## YOUR ASSIGNMENT
In the listing below, locate the lines bearing the word "computer". Copy every one of them.

──────── PROVIDED DATA

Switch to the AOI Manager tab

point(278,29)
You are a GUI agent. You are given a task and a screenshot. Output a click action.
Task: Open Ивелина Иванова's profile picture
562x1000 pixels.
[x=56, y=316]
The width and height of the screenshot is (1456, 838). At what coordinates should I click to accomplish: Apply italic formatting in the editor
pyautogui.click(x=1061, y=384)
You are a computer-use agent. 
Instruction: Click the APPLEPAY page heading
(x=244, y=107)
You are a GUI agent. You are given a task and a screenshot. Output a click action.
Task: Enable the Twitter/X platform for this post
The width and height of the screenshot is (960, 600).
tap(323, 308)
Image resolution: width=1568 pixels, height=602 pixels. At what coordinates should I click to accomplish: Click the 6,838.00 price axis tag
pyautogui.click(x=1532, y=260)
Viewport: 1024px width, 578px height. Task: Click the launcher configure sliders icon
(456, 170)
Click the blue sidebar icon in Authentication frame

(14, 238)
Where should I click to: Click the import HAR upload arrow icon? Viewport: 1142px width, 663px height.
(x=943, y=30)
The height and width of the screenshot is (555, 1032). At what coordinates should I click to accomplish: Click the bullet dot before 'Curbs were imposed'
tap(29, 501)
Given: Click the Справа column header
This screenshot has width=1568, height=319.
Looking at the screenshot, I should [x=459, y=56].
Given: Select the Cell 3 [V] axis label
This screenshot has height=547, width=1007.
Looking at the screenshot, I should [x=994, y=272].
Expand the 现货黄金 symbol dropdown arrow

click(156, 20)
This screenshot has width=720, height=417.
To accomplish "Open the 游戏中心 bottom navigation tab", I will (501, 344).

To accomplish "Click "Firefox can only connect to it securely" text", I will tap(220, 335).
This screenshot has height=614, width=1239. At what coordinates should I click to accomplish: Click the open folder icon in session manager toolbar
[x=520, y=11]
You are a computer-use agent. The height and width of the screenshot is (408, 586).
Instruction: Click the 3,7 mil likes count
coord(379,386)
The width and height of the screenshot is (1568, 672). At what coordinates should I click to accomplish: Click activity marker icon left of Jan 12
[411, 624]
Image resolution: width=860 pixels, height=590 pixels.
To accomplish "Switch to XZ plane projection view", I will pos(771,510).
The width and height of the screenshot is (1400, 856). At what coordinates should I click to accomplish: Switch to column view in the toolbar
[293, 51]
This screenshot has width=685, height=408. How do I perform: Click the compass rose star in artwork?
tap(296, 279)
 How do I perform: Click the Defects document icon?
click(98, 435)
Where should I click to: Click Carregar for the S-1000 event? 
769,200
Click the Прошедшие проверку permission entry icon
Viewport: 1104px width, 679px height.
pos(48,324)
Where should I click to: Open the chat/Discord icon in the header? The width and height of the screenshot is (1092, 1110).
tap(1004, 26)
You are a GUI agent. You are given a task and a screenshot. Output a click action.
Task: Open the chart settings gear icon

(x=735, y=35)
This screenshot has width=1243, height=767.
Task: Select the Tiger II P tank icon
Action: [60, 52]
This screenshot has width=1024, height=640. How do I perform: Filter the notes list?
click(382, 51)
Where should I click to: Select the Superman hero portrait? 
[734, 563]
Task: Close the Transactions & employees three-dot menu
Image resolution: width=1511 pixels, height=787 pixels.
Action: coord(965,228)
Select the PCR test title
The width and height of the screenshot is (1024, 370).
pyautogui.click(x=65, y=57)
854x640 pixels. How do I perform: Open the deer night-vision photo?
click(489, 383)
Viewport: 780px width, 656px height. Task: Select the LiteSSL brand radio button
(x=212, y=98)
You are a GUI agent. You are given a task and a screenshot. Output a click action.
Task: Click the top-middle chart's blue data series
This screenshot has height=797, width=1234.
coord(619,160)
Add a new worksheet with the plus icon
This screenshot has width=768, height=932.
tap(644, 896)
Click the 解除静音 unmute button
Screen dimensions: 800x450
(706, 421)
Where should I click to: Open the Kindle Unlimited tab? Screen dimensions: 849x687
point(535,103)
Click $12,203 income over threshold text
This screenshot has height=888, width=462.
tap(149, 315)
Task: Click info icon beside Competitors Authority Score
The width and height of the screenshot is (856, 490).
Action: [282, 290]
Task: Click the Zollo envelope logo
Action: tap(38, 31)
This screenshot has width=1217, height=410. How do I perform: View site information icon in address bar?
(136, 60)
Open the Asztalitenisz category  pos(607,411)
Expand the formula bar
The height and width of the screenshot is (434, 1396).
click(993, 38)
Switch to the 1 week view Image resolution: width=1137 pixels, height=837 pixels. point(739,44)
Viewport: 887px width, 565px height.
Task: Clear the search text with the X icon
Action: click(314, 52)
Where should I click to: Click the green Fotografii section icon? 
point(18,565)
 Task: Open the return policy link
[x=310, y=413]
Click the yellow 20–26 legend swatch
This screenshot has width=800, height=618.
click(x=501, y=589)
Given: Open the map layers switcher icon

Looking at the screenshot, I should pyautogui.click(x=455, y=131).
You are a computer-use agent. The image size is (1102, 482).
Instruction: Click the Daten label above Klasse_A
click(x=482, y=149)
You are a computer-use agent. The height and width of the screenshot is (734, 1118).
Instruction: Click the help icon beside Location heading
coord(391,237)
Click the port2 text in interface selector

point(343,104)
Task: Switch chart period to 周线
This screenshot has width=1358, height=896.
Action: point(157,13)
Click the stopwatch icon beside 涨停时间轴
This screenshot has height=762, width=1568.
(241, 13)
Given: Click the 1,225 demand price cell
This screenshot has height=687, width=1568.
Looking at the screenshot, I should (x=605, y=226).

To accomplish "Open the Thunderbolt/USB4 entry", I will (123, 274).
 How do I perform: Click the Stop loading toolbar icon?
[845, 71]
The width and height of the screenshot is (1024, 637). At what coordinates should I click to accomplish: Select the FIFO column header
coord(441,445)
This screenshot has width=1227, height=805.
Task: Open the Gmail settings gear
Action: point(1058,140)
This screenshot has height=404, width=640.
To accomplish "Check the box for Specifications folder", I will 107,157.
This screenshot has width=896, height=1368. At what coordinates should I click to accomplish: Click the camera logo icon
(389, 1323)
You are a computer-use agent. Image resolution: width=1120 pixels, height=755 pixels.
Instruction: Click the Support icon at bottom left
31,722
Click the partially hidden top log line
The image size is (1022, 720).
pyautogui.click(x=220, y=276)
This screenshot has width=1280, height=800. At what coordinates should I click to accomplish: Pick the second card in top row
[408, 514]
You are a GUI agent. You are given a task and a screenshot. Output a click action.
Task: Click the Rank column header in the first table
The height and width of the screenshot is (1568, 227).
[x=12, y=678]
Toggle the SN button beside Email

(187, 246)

────────────────

## SOLUTION FOR THIS EXERCISE
You are a computer-use agent. 
You are a computer-use agent. The height and width of the screenshot is (408, 586).
You are a computer-use agent. The image size is (1102, 482).
You are a computer-use agent. The height and width of the screenshot is (734, 1118).
You are a computer-use agent. Image resolution: width=1120 pixels, height=755 pixels.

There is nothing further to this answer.